Source:
------

The delete command removes one or more data objects indicated by their ID from a pool. This command simply removes the data from the branch without actually deleting the underlying data objects thereby allowing time travel to work in the face of deletes. Permanent deletion of underlying data objects is handled by the separate vacuum command.

If the -where flag is specified, delete will remove all values for which the provided filter expression is true. The value provided to -where must be a single filter expression, e.g.:

super db delete -where 'ts > 2022-10-05T17:20:00Z and ts < 2022-10-05T17:21:00Z'

super db drop

super db drop [options] <name>|<id>

The drop command deletes a pool and all of its constituent data.

DANGER ZONE. You must confirm that you want to delete the pool to proceed. The -f option can be used to force the deletion without confirmation.

super db init

super db init [path]

A new database is created and initialized with the init command. The path argument is a storage path and is optional. If not present, the path is determined automatically.

If the database already exists, init reports an error and does nothing.

Otherwise, the init command writes the initial cloud objects to the storage path to create a new, empty database at the specified path.

super db load

super db load [options] input [input ...]

The load command commits new data to a branch of a pool.

Run super db load -h for a list of command-line options.

Note that there is no need to define a schema or insert data into a “table” as all super-structured data is self describing and can be queried in a schema-agnostic fashion. Data of any shape can be stored in any pool and arbitrary data shapes can coexist side by side.

------

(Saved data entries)
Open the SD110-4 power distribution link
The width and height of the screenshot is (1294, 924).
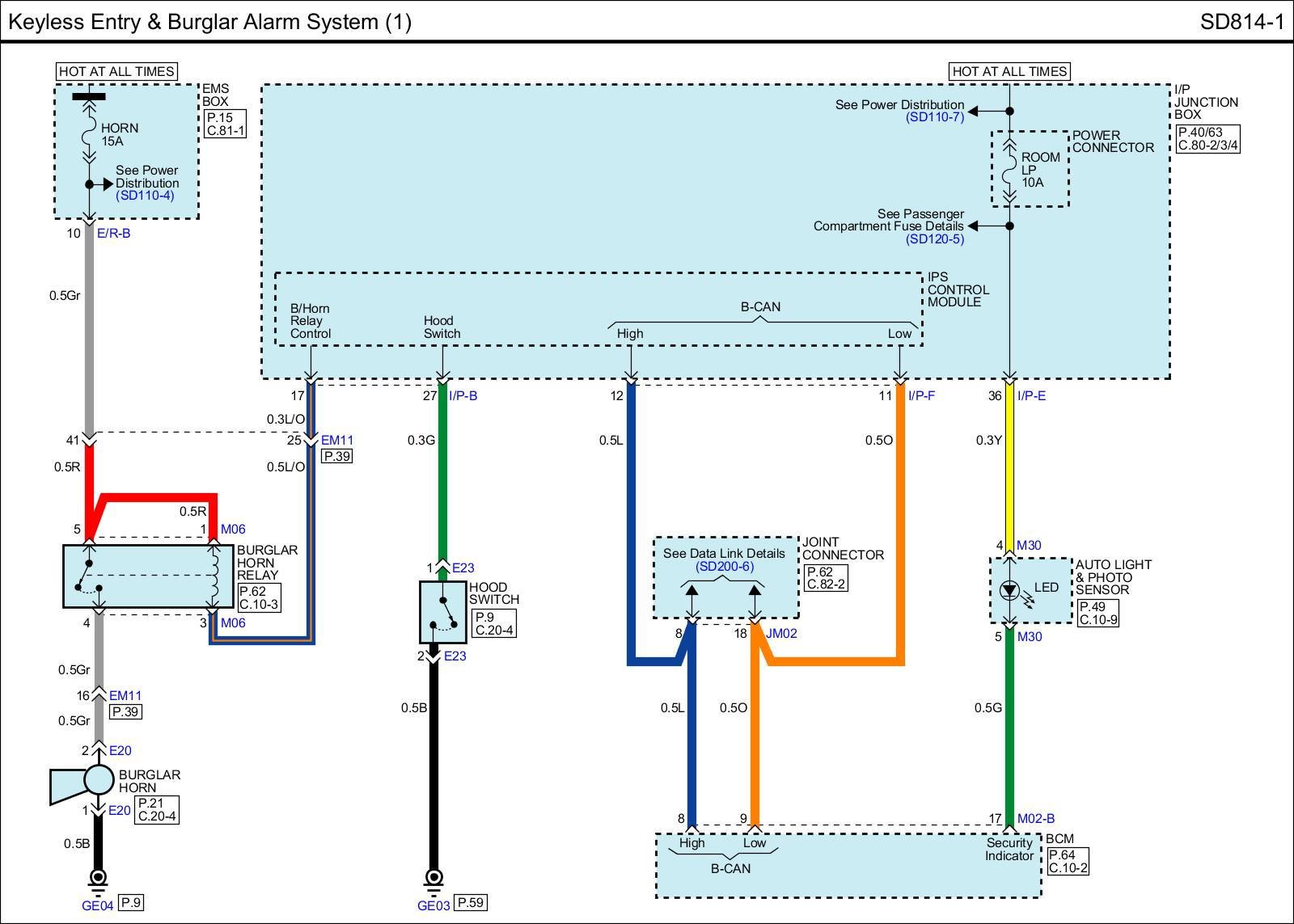point(145,196)
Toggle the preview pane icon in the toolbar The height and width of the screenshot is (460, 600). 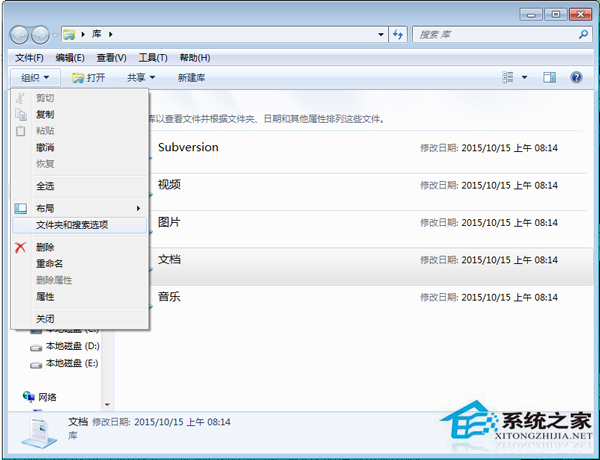tap(549, 77)
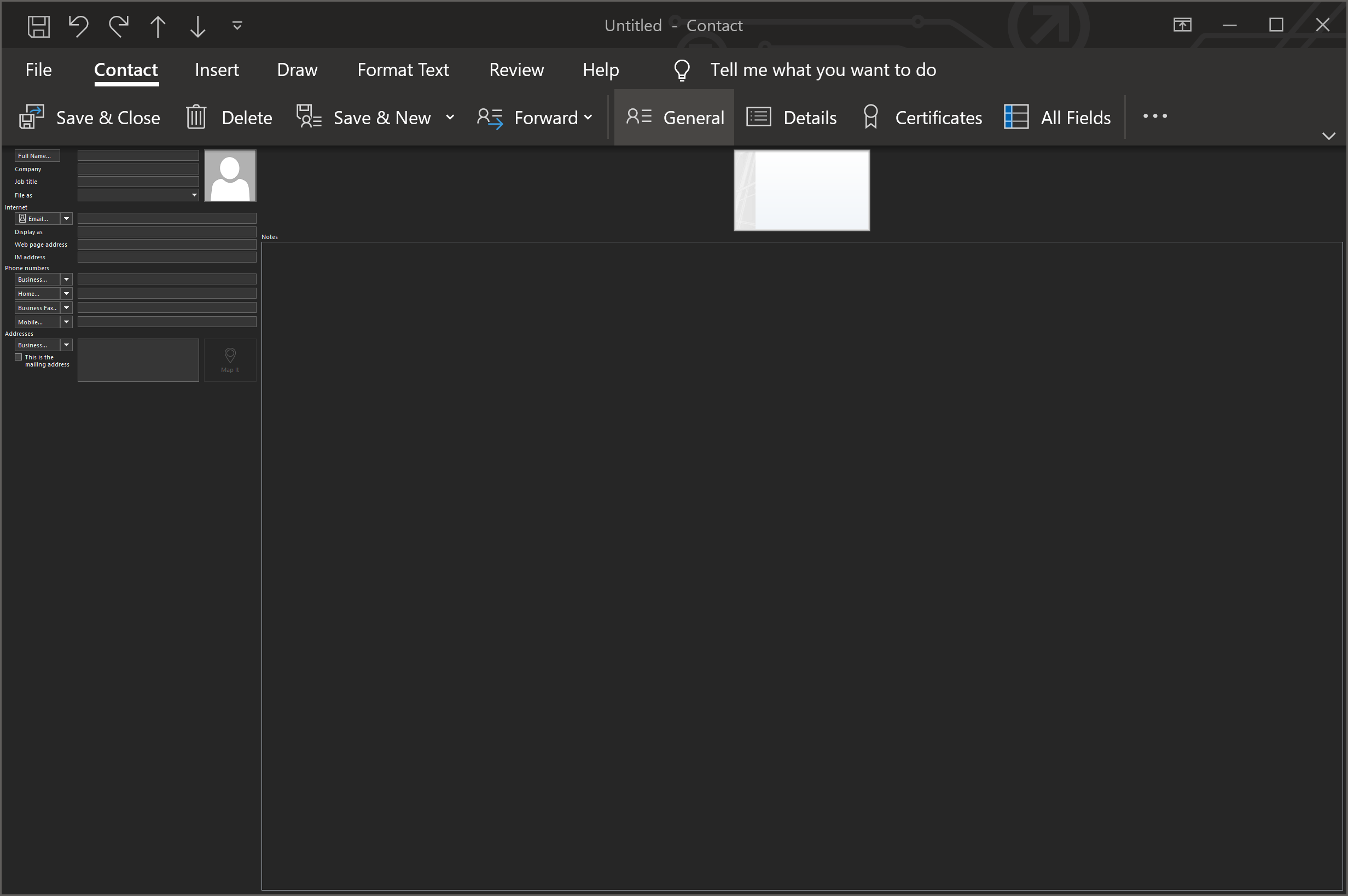Viewport: 1348px width, 896px height.
Task: Go to Next Item down arrow
Action: pyautogui.click(x=197, y=26)
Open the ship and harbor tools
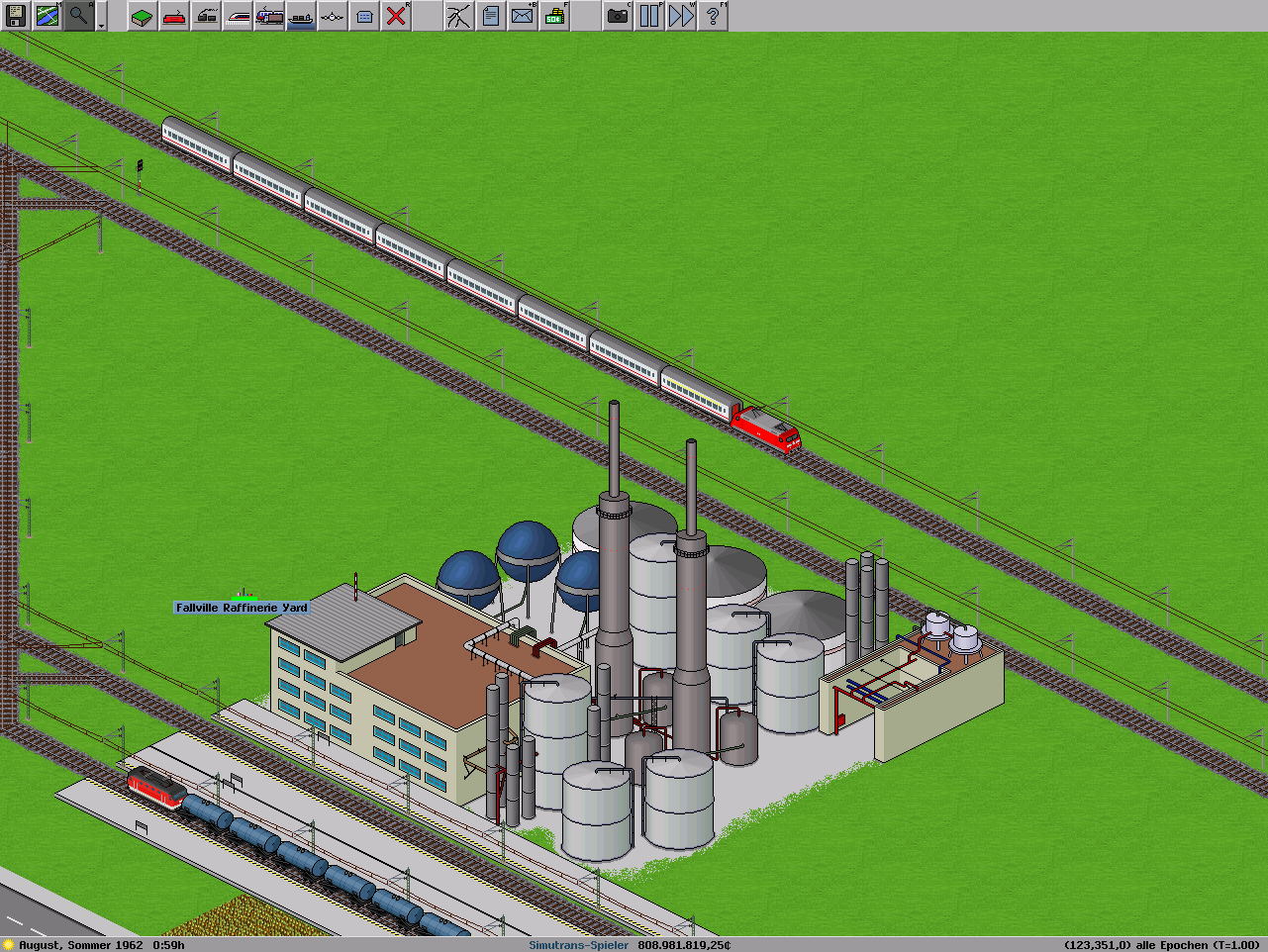The width and height of the screenshot is (1268, 952). point(301,16)
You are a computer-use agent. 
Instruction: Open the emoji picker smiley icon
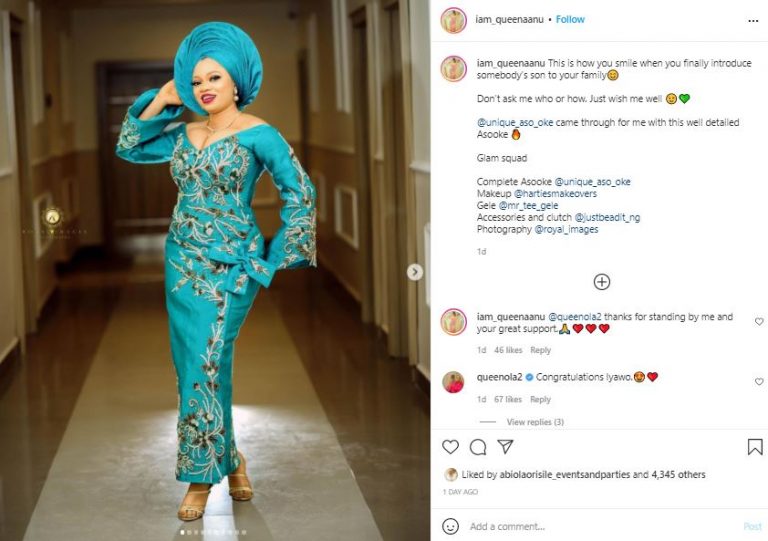450,526
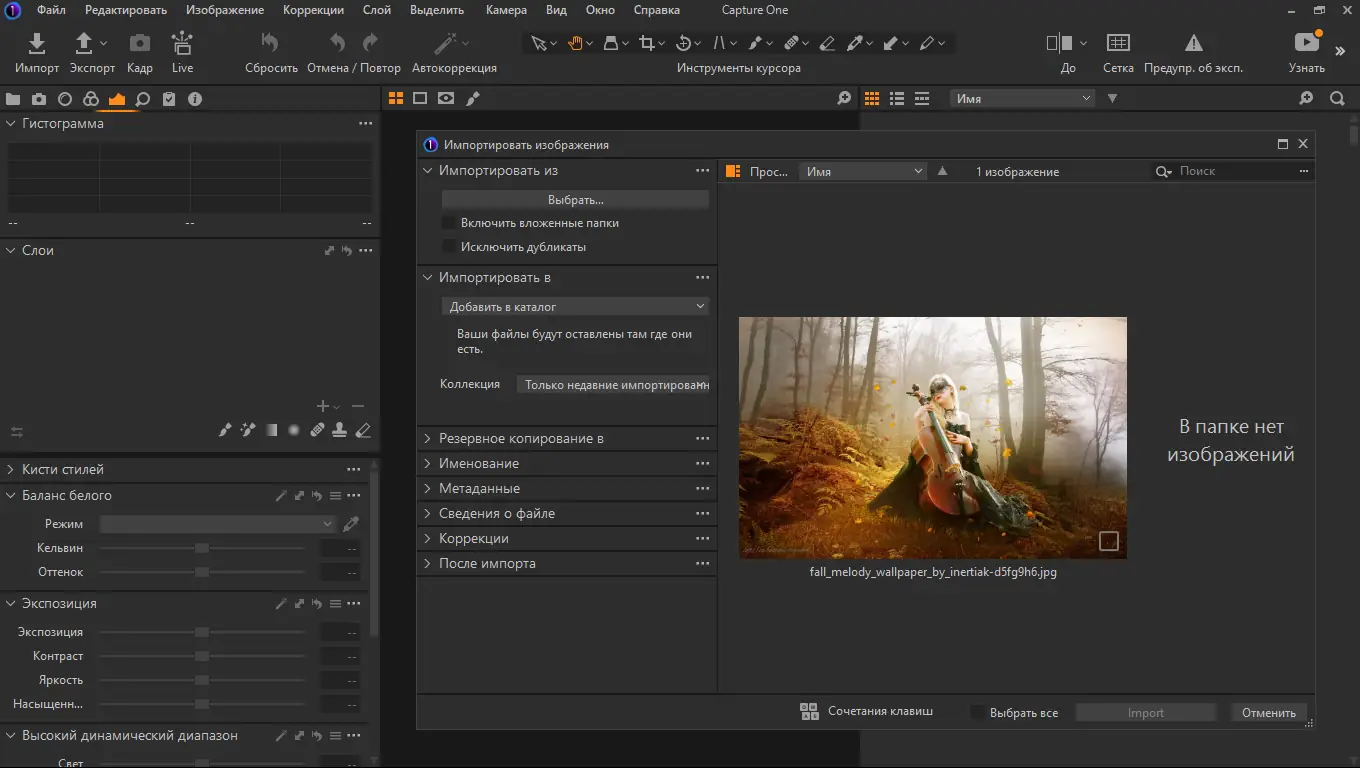Enable 'Исключить дубликаты' checkbox
Image resolution: width=1360 pixels, height=768 pixels.
pyautogui.click(x=450, y=247)
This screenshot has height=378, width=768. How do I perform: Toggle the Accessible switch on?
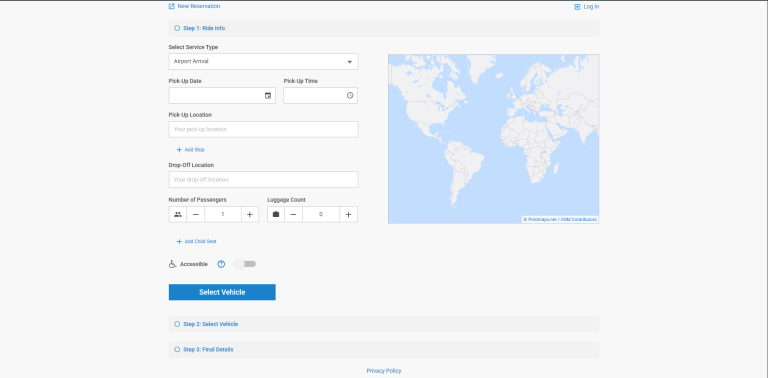[x=245, y=264]
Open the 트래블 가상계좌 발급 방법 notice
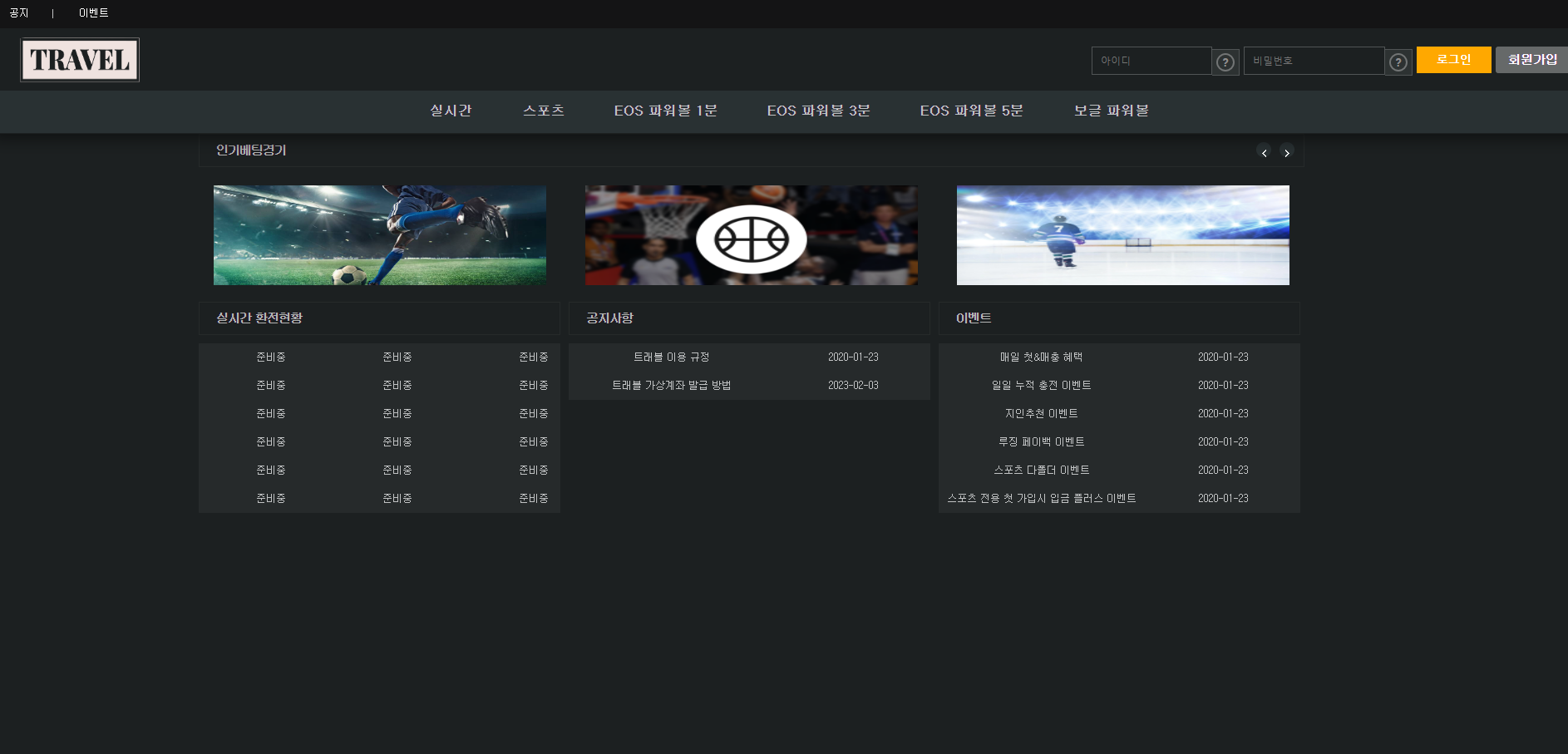The image size is (1568, 754). point(671,385)
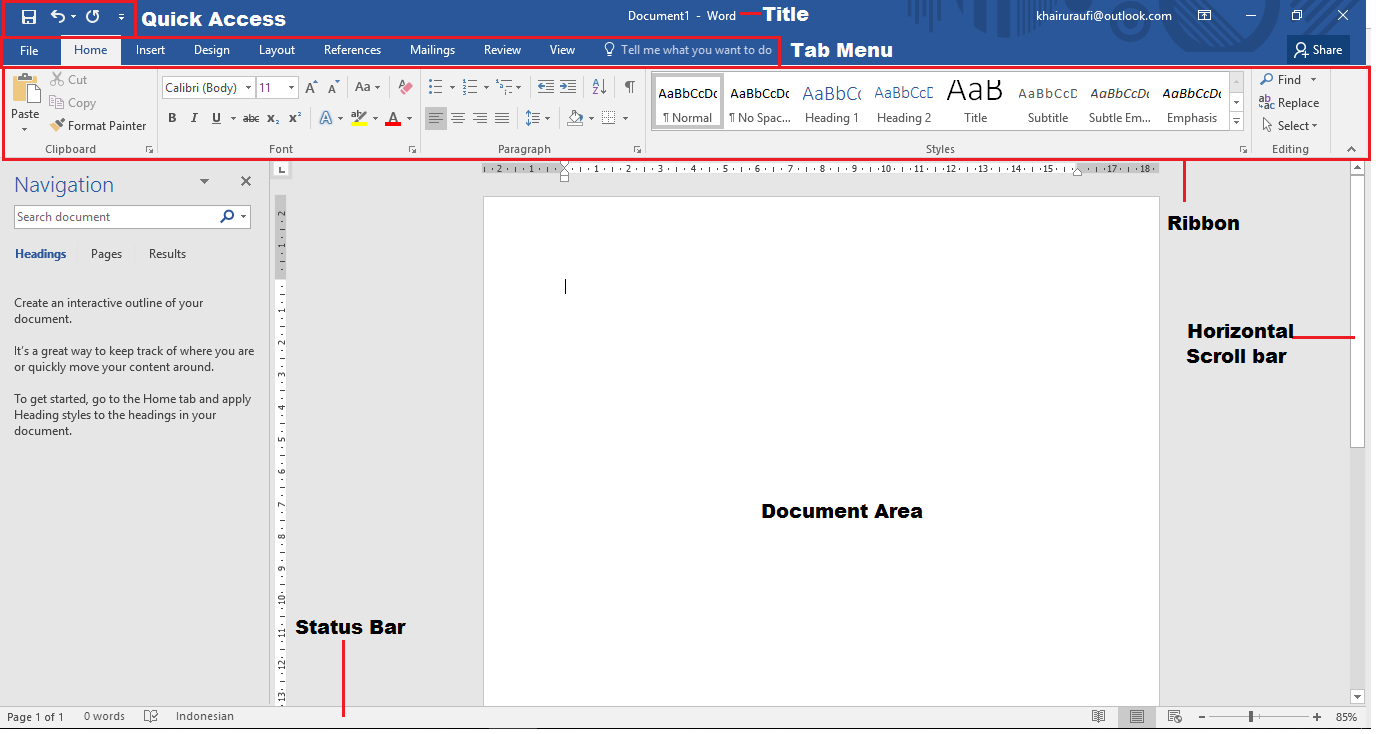
Task: Open the Text Highlight Color tool
Action: pos(361,117)
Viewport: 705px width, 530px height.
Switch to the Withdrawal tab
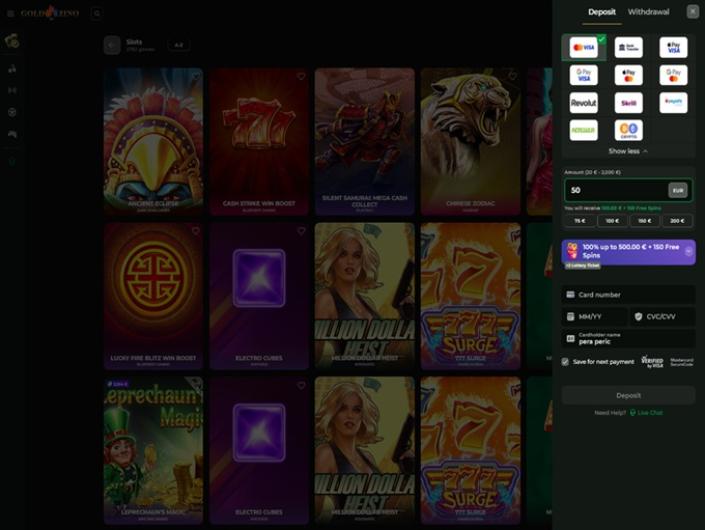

------

Written problem:
In the command reference, what does the init command do if the database already exists? Rely solely on the command reference, not on the records.

Answer to the exercise:
It reports an error and does nothing.